It's a public scourge. It doesn't matter how important a topic a professor is covering. There are kids who cannot wait 15 minutes for class to get out, and they hide their cell-phones under their desks and text away. Even in classes where the professor threatens severe repercussions, students still try to get away with it.
I do not understand why someone would be that obsessed about texting. I have a very arcane pre-paid cellphone, and I don't even bring it to class. Yet people spend hundreds of dollars a year on giant texting phone plans.
When you consider that every lecture costs about $58, texting in class becomes ridiculous. Are we that self-absorbed, and demand so much instant gratification that we have to know what our friends say to us immediately? I seriously doubt that most of the texts are of a serious nature. "LOL dude, what's up" is not worth interrupting note-taking.
In addition, people will start texting during private conversations. This annoys me most of all. There is no other better way of saying, "I don't care what you're saying." It happens when we're working in lab and on research projects. People will set down everything to let their friends know that they are "in the labs." I even saw a guy who couldn't help but text during a job interview dinner. To me, that said "I am extremely unprofessional and sloppy, and I can't be expected to buckle down and do a hard day's work."
Sleeping in class is another egregious offense. Most people don't know how bad they look with their arms in their hands and their limp bodies hanging sideways, slung out around a few chairs.
Well, last Friday, I couldn't stand it. I was in Organic Chemistry, and a girl was complaining that she had lost her cell-phone. "Well good" I thought to myself, and this girl frequently texted in plain sight of the professor and everyone else.
About twenty minutes into the class, she decided to go to sleep. She was two seats down from me at the same table, and she put her legs on the seat next to mine and started kicking my seat. Her head was completely resting on the table. To my right, a guy was doing his calculus homework "under the table" - another offense against courtesy and common sense.
Perhaps a self-righteous rage came over me, and I grabbed the guy's giant calculus textbook with my right hand. Then, I transferred it to my left. Using the muscular mass I had gained from five years of working out, I raised it high above the table, a few inches away from the sleeping girl's head.

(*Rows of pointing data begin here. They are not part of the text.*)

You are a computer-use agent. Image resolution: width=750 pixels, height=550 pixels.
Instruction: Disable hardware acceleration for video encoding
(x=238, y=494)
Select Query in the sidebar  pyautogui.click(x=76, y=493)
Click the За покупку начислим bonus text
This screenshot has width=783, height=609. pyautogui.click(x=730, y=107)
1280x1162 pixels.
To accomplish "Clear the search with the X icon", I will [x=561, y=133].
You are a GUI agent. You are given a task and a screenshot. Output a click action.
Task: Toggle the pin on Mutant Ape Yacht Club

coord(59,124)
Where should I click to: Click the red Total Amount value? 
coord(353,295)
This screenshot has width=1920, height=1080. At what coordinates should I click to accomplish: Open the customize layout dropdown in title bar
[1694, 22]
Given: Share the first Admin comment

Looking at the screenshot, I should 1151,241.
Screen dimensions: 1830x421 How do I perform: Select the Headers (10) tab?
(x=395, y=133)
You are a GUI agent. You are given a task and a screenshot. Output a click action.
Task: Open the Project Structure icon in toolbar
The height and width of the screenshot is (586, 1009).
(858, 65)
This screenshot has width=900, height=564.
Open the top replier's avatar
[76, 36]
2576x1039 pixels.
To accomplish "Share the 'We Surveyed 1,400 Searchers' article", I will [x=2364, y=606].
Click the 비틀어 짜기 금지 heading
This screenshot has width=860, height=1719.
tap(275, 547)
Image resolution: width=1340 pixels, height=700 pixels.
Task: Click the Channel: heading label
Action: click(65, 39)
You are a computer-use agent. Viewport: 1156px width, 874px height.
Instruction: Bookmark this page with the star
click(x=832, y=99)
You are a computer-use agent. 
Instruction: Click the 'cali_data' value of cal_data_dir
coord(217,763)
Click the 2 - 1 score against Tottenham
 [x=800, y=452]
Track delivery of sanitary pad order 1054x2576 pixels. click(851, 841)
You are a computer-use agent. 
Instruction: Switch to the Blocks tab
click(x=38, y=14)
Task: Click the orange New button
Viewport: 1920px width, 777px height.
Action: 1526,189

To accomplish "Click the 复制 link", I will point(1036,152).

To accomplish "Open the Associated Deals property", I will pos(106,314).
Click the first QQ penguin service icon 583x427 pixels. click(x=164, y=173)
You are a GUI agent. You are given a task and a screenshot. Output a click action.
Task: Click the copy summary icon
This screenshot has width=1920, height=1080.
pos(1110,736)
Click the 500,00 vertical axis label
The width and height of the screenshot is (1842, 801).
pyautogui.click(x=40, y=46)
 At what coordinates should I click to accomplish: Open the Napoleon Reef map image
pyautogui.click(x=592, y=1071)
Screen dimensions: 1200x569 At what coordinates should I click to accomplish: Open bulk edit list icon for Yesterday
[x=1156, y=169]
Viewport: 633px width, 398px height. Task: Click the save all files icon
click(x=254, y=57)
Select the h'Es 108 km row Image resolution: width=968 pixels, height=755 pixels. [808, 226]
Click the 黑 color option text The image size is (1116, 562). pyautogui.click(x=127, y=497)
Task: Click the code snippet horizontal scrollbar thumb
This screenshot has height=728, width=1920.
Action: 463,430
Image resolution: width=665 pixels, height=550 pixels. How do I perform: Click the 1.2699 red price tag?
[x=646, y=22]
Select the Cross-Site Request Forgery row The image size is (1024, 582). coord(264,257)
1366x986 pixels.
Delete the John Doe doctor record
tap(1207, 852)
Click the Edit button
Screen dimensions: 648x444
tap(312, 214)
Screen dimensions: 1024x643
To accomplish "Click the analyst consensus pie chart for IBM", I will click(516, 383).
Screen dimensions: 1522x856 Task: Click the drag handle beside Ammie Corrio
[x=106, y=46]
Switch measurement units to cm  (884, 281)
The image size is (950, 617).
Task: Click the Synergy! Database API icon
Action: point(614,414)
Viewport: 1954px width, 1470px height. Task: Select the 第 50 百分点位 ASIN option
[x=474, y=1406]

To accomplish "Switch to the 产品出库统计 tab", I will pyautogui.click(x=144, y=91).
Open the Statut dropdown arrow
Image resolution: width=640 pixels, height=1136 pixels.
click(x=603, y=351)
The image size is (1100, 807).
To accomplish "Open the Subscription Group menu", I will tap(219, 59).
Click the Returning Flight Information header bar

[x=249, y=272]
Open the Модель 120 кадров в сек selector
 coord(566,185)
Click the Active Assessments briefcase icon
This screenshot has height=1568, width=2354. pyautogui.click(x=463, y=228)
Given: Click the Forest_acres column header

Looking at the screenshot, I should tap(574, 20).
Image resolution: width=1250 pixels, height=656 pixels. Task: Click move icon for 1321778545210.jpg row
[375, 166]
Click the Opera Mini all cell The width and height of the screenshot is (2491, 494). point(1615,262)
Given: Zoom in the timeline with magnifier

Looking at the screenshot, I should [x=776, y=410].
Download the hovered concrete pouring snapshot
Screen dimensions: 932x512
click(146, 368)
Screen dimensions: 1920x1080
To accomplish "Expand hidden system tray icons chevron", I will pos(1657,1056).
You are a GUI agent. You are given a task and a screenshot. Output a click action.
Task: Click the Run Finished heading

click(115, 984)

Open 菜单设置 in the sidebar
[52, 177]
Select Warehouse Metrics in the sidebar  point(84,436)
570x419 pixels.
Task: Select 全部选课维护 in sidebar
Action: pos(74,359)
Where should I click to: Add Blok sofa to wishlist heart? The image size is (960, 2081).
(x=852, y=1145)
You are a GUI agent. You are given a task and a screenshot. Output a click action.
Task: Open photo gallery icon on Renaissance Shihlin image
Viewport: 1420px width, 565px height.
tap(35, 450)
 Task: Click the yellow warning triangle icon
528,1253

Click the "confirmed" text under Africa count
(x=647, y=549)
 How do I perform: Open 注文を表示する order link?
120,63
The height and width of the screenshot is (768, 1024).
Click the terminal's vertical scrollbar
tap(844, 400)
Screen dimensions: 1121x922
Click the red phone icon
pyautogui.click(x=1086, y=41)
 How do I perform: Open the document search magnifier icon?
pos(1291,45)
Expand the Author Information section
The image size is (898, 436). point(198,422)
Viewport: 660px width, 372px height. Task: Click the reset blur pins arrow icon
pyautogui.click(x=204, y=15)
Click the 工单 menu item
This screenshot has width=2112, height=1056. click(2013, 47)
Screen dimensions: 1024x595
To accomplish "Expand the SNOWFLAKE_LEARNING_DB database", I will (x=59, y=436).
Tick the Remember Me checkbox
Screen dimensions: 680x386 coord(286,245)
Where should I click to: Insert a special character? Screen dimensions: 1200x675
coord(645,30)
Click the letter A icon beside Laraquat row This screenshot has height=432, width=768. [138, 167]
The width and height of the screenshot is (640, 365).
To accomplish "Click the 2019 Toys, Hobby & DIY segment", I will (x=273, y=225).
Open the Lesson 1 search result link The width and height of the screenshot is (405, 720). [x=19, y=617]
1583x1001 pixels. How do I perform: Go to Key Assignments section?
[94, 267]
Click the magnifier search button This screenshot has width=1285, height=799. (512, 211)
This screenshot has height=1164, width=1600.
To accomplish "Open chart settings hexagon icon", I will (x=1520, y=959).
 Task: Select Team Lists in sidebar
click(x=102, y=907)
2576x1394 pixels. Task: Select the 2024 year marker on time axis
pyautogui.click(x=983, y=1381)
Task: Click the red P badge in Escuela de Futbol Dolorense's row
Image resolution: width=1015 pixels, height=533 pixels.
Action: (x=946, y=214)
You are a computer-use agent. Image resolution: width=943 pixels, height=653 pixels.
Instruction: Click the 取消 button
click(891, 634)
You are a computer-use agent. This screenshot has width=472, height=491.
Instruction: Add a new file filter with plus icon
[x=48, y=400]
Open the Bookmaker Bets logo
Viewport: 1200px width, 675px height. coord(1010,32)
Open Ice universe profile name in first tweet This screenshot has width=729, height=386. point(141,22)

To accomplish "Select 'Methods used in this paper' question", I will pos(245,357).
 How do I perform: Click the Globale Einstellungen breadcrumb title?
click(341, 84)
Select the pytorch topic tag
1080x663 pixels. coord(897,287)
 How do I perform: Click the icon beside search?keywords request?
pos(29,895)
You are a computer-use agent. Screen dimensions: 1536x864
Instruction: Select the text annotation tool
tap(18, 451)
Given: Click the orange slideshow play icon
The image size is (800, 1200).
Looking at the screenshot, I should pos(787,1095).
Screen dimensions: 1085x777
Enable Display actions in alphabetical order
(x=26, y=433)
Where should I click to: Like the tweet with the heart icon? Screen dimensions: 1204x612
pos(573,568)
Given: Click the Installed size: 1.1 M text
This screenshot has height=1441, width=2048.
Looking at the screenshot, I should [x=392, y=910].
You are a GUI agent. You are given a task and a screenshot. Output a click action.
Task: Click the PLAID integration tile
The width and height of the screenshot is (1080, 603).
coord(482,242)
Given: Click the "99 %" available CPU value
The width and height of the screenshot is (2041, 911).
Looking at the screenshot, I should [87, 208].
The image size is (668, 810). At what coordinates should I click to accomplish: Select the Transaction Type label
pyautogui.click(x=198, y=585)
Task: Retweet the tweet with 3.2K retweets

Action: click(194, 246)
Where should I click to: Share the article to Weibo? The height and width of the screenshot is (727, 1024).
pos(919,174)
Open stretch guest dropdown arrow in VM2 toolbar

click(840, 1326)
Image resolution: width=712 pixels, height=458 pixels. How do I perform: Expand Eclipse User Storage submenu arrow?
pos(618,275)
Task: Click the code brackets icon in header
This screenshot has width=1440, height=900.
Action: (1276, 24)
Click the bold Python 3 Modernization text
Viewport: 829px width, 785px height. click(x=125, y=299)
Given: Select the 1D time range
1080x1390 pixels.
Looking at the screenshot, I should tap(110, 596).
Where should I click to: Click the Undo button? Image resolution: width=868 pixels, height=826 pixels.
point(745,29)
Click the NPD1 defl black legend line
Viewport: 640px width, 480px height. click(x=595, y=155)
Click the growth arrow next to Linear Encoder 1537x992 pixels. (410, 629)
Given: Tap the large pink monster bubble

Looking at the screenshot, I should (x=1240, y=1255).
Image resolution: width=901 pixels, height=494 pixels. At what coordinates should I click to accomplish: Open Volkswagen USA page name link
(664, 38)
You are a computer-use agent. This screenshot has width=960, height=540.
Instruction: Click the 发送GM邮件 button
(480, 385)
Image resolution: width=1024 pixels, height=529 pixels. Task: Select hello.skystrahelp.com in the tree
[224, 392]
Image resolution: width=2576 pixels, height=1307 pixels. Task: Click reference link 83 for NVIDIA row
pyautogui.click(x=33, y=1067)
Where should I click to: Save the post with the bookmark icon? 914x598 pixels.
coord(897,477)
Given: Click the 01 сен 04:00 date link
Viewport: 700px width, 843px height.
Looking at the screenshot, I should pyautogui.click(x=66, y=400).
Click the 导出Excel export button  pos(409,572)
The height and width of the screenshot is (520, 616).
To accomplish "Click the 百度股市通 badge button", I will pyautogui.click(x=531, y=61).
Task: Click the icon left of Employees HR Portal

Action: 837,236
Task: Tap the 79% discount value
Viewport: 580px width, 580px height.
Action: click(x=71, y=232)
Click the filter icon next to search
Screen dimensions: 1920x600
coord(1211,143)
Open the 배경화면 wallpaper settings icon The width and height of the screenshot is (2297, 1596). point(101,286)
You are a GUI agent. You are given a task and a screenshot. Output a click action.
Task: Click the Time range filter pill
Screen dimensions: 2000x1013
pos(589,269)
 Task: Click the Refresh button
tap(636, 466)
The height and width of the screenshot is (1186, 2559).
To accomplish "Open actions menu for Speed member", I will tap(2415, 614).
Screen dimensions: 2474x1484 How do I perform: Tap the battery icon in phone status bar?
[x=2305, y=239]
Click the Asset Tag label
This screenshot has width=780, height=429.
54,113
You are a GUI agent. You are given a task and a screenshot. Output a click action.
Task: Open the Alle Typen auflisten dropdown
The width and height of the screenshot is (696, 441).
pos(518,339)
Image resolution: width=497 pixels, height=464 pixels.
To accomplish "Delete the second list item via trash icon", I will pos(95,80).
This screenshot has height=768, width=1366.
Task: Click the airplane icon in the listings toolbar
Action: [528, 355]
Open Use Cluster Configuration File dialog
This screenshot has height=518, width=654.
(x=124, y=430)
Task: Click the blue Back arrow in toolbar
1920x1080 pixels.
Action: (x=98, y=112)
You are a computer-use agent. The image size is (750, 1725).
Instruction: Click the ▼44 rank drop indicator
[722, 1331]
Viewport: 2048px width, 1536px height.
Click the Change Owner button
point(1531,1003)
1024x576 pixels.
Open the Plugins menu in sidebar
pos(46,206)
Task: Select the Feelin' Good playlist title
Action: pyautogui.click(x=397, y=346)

Then I let it go. "WHAM!" The textbook hit the table in full force, sounding like a gunshot as it vibrated down the metal legs. The vibrations could be felt across the room! Obviously, the drowsy student was now far from asleep. I grinned salaciously. The students in the table behind me laughed The professor didn't even notice.
I hear LeTourneau is actually working on a plan for people to get better cell-phone reception in the academic buildings. Why they would want to do that, I'll never know.